Check each line of the records below for the word "pixels" and give the number of lines that have it, with nothing added.

● ● ● ● ●

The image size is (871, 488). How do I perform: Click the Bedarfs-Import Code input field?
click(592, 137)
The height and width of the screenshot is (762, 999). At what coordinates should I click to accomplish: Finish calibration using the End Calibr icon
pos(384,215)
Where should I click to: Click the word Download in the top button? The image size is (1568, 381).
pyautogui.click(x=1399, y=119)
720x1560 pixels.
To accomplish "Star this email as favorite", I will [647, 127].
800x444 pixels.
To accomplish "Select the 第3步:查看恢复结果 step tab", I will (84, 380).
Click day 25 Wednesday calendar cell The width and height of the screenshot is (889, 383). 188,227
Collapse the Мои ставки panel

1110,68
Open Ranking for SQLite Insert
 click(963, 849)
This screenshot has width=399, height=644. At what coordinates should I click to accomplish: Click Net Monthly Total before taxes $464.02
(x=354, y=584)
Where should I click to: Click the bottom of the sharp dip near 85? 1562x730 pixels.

● ● ● ● ●

- **Exercise answer**
3